About this task => Write out exactly the lines from the one that contains "Image resolution: width=1005" down to the last line of the material below, keeping both ends and omitting pictures.

Extracted entries =>
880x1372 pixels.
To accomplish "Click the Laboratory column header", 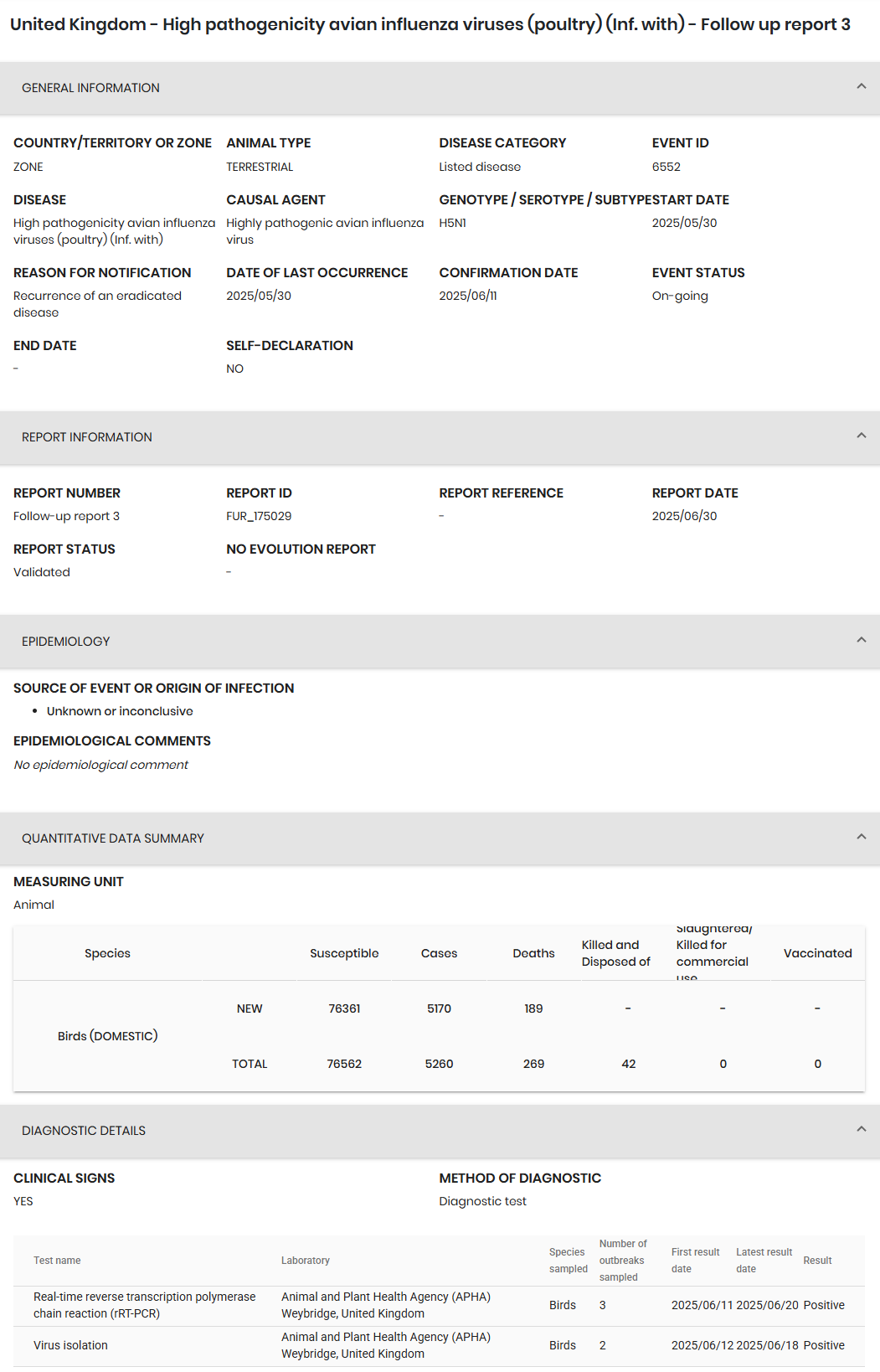I will (306, 1261).
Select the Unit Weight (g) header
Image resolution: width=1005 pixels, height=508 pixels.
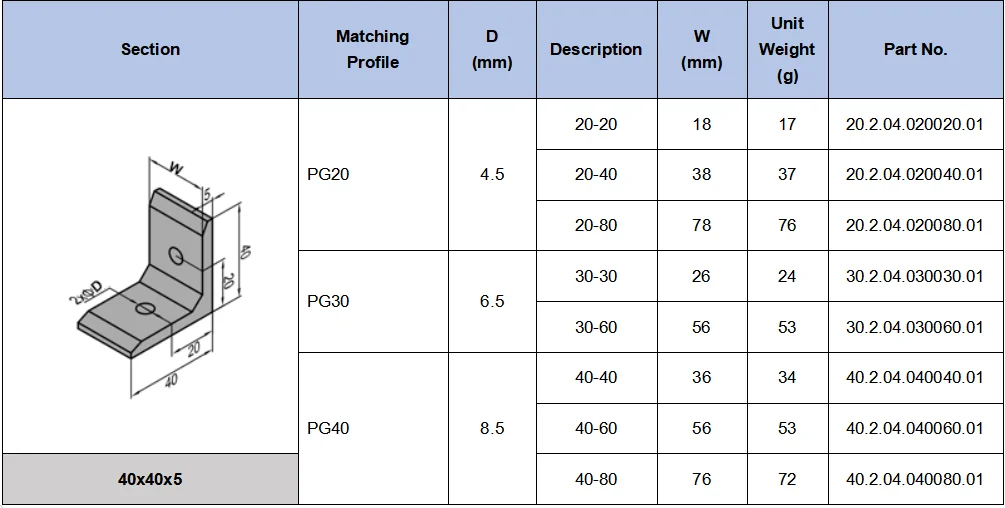tap(787, 49)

Your solution =>
Image resolution: width=1005 pixels, height=508 pixels.
tap(787, 49)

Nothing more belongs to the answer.